Meaning - this is valid data. The outliers are not malformed, but are valid, potentially interesting examples, to include in any analysis.

Let's attempt visualizing the calls on a spectrogram.

In [28]:
freqs, times, Sx = signal.spectrogram(anno.call.iloc[200], fs=SAMPLE_RATE)
f, ax = plt.subplots()
ax.pcolormesh(times, freqs / 1000, 10 * np.log10(Sx), cmap='viridis', shading='auto')
ax.set_ylabel('Frequency [kHz]')
ax.set_xlabel('Time [s]');

CPP suitability analysis

CPP could be run on this data but results are uncertain.

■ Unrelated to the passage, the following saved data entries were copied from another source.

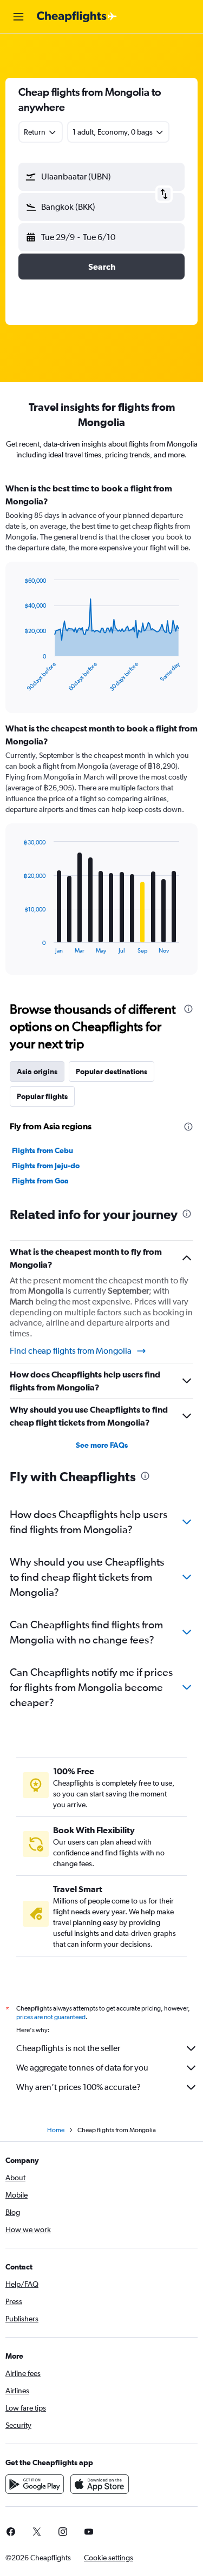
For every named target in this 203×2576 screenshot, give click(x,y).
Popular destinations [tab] (111, 1071)
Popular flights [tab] (42, 1096)
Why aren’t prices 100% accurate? (78, 2087)
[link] (37, 2532)
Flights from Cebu (42, 1150)
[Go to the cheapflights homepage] (77, 16)
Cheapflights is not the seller (68, 2048)
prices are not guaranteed (51, 2017)
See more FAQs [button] (102, 1445)
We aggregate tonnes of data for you (82, 2067)
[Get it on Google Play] (34, 2484)
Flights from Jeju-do (46, 1165)
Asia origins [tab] (37, 1071)
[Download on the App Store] (99, 2484)
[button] (18, 17)
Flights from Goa (40, 1180)
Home (55, 2130)
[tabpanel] (101, 732)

  • a small portion of calls contain pronounced background noise, it might be advantageous to manually remove them
  • many of the calls are longer in duration and well-defined, which in the context of CPP might be a plus

This dataset is moderate size. It is likely big enough to facilitate running the CPP pipeline, though more data might be beneficial.